任务指令 1
请照录关于 Spark Streaming driver 可靠性的页面中自"在这个类的构造函数中可能会创建一个 WriteAheadLog 实例："起、一直到"WriteAheadLogUtils.createLogForDriver(conf, logDir, hadoopConf)"为止的文字。
任务指令 2
根据关于 Spark Streaming driver 可靠性的页面，若配置了 checkpoint 目录，ReceivedBlockTracker 以何种方式将其管理的数据写入 HDFS？

页面正文
..............................

Spark源码-streaming-03-driver 可靠性

总结

ReceivedBlockTracker 管理 block 数据，如果配置了 checkpoint 目录，会 ReceivedBlockTracker 会把它管理的数据使用预写日志写入到 HDFS 中
driver 的状态也会在特定的阶段 Checkpoint 到 checkpoint 目录中去
在编写 spark streaming 程序时，创建 StreamingContext 可以预先判断有没有 checkpoint 数据，这样在 driver 因故障重启时可以读取 checkpoint 数据恢复到重启前的状态

ReceivedBlockTracker

ReceiverTracker 在实例化时会创建一个 receivedBlockTracker，这个对象负责实际的 block 信息管理。

在这个类的构造函数中可能会创建一个 WriteAheadLog 实例：

private val writeAheadLogOption = createWriteAheadLog()

private def createWriteAheadLog(): Option[WriteAheadLog] = {
  checkpointDirOption.map { checkpointDir =>
    val logDir = ReceivedBlockTracker.checkpointDirToLogDir(checkpointDirOption.get)
    WriteAheadLogUtils.createLogForDriver(conf, logDir, hadoopConf)
  }
}

然后下面看一个具体的方法：

def addBlock(receivedBlockInfo: ReceivedBlockInfo): Boolean = {
  try {
    // 如果配置了 wal 日志，先写到 wal 日志中
    // wal 日志持久化到 hdfs 中
    val writeResult = writeToLog(BlockAdditionEvent(receivedBlockInfo))

..............................

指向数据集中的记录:
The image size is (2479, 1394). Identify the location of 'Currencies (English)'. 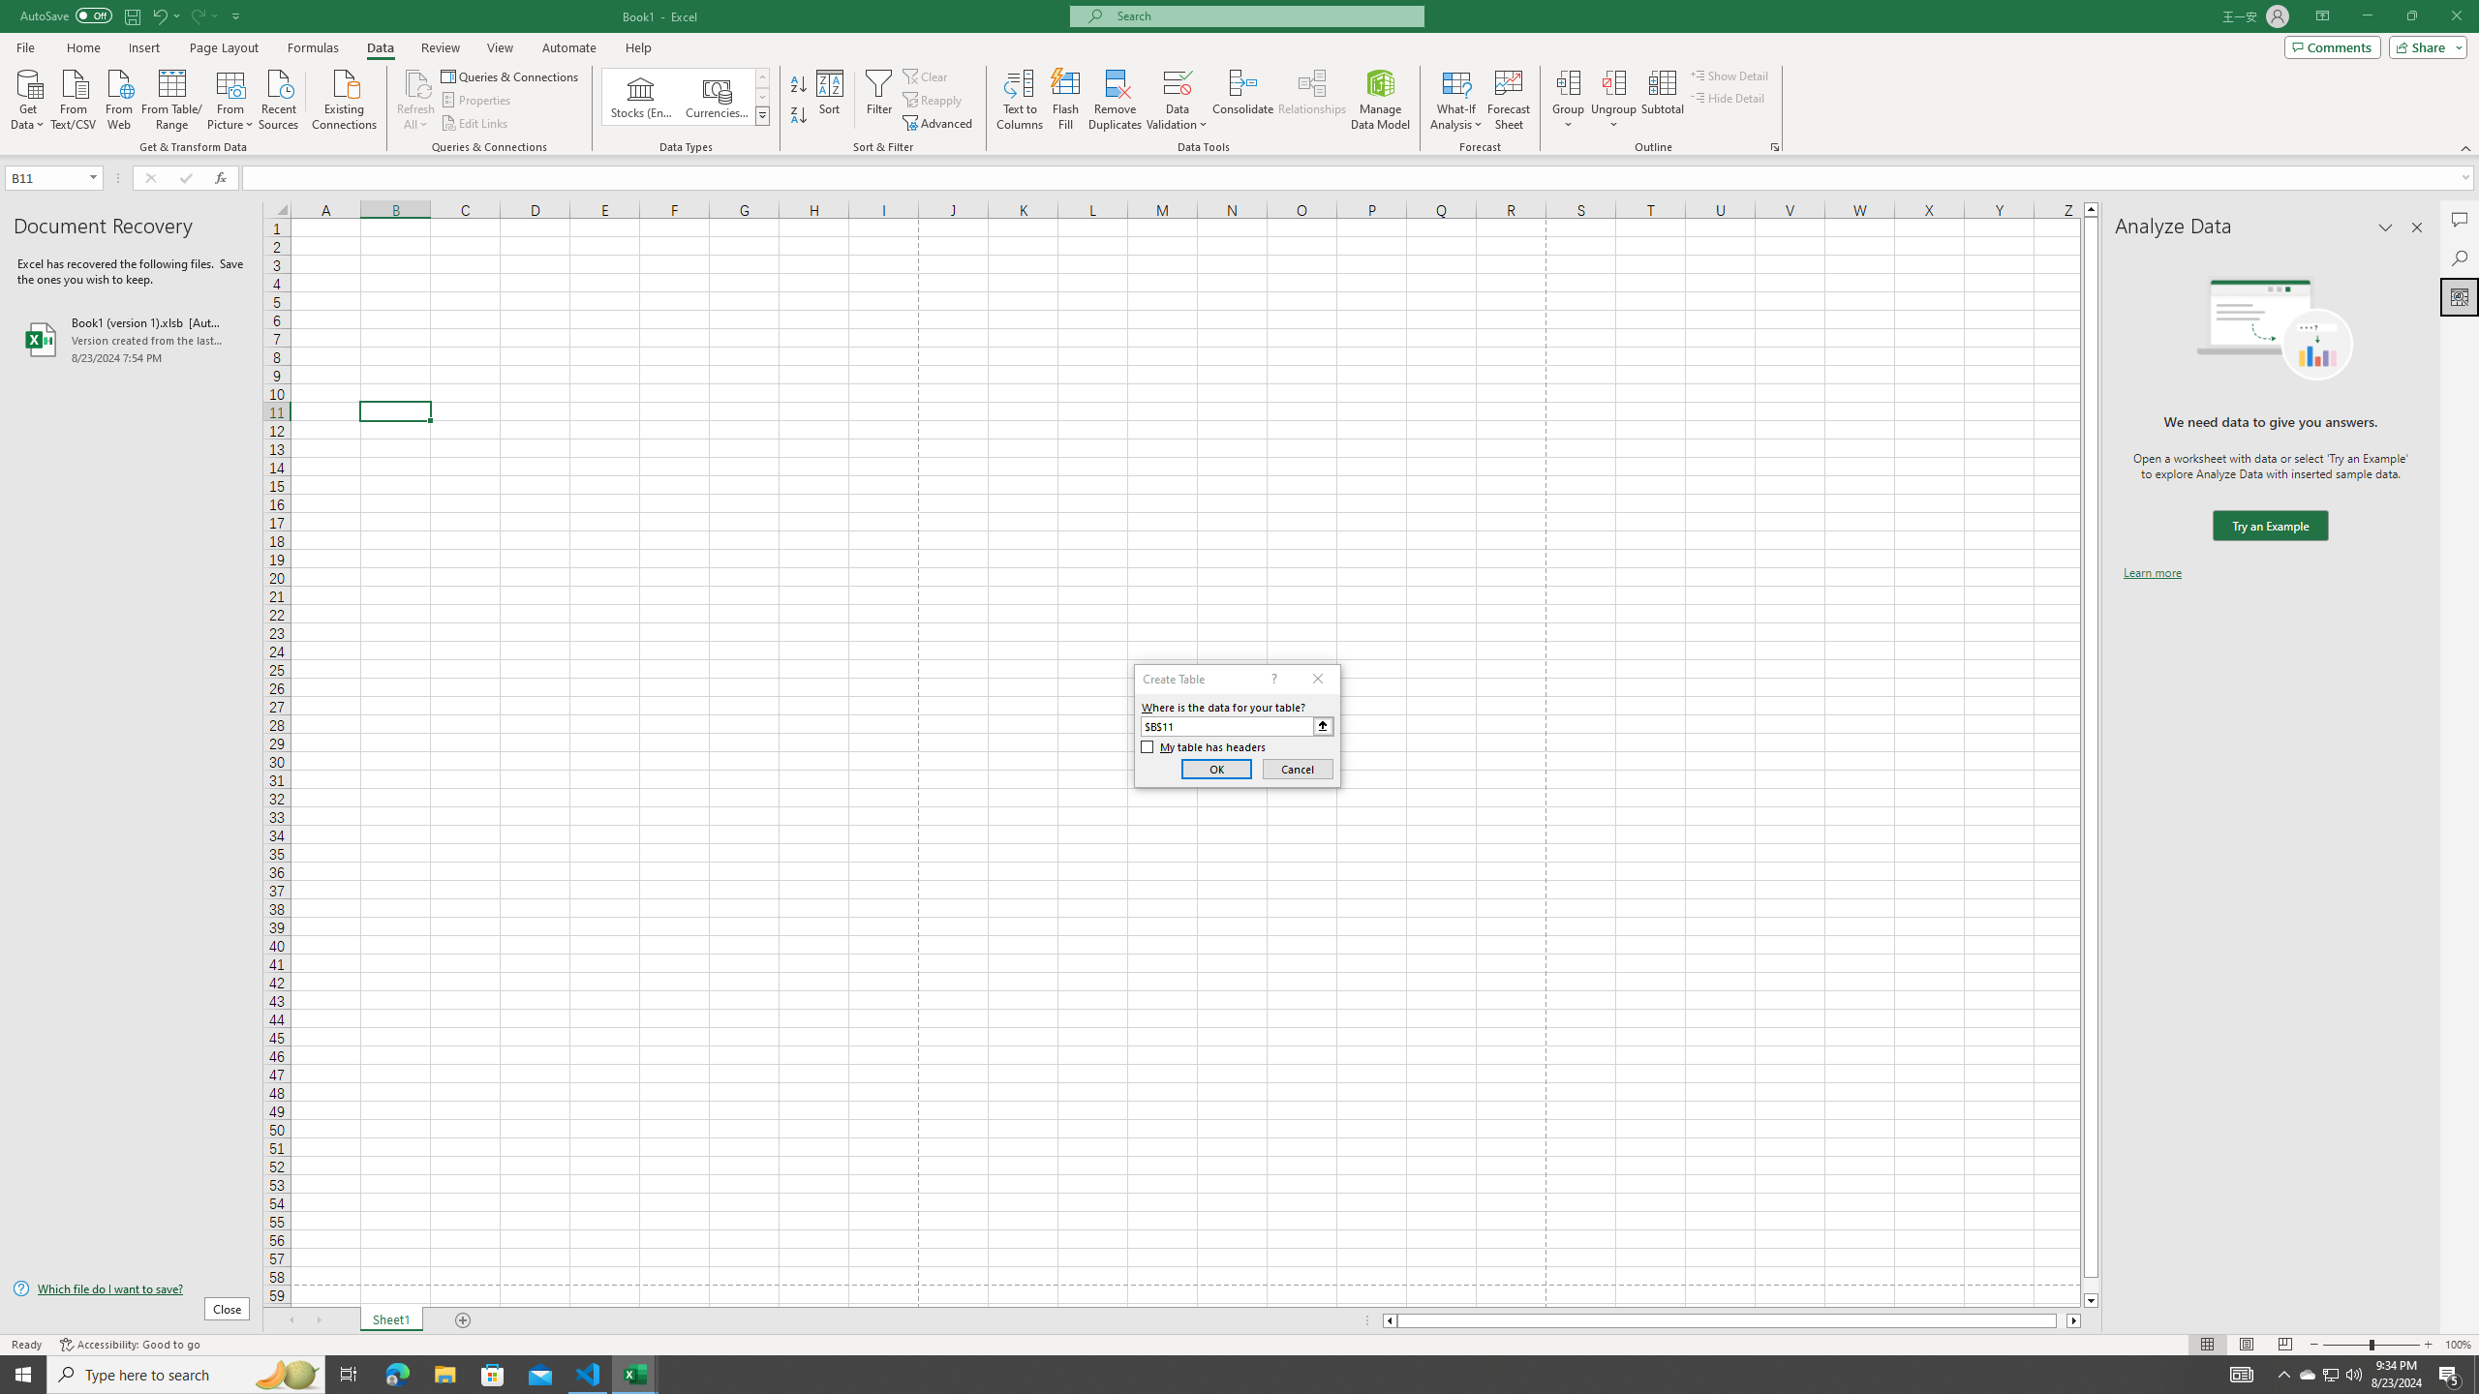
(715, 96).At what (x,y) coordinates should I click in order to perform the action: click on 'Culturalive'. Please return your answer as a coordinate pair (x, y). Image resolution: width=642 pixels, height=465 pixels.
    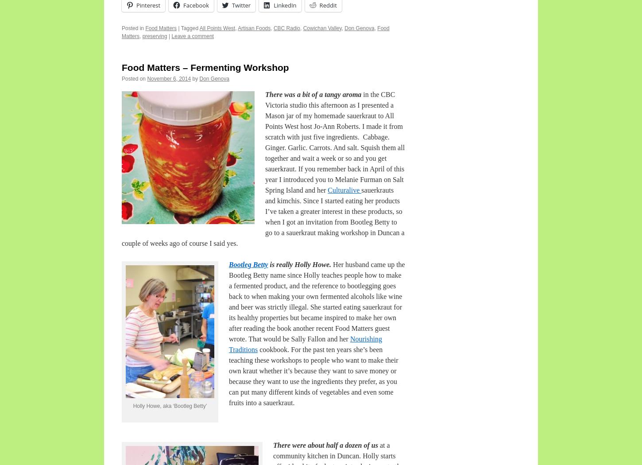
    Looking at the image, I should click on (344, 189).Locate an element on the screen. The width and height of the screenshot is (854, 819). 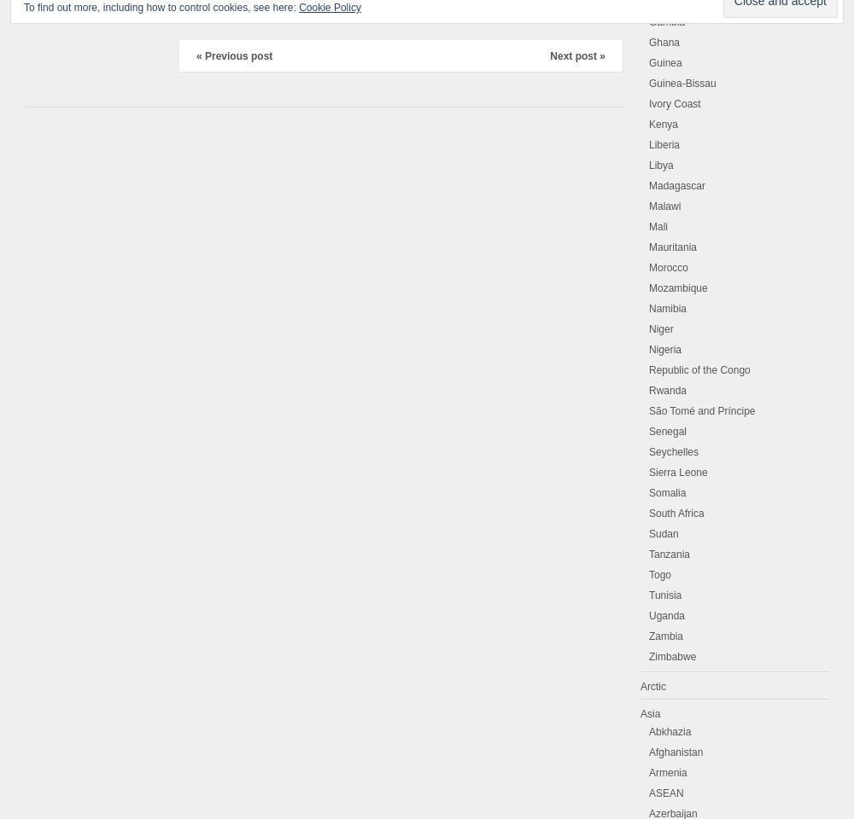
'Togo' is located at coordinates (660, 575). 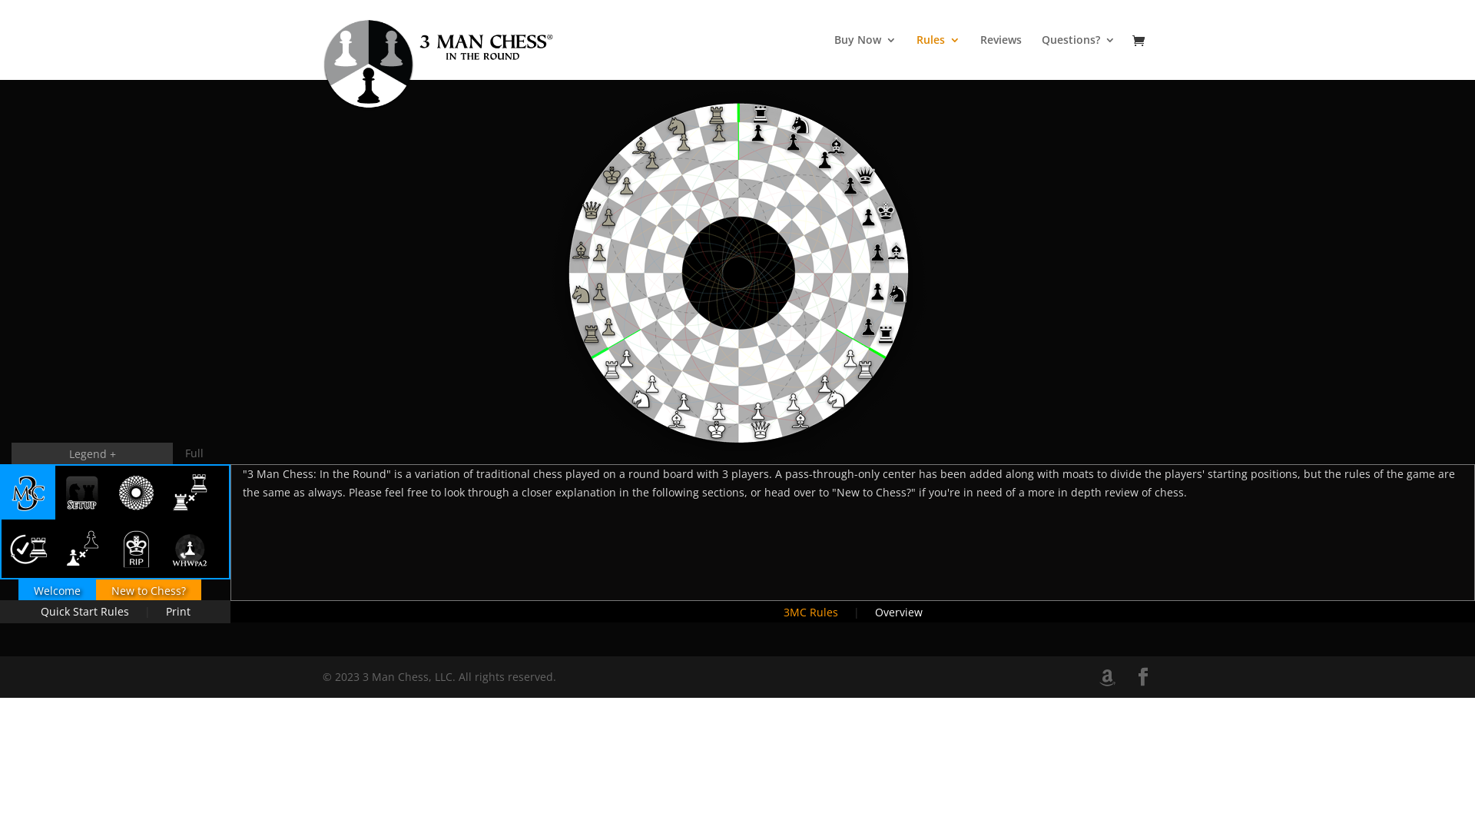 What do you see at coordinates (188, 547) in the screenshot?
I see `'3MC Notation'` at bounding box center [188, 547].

..............................

参考解答 1
在这个类的构造函数中可能会创建一个 WriteAheadLog 实例：

private val writeAheadLogOption = createWriteAheadLog()

private def createWriteAheadLog(): Option[WriteAheadLog] = {
  checkpointDirOption.map { checkpointDir =>
    val logDir = ReceivedBlockTracker.checkpointDirToLogDir(checkpointDirOption.get)
    WriteAheadLogUtils.createLogForDriver(conf, logDir, hadoopConf)

参考解答 2
使用预写日志写入 HDFS。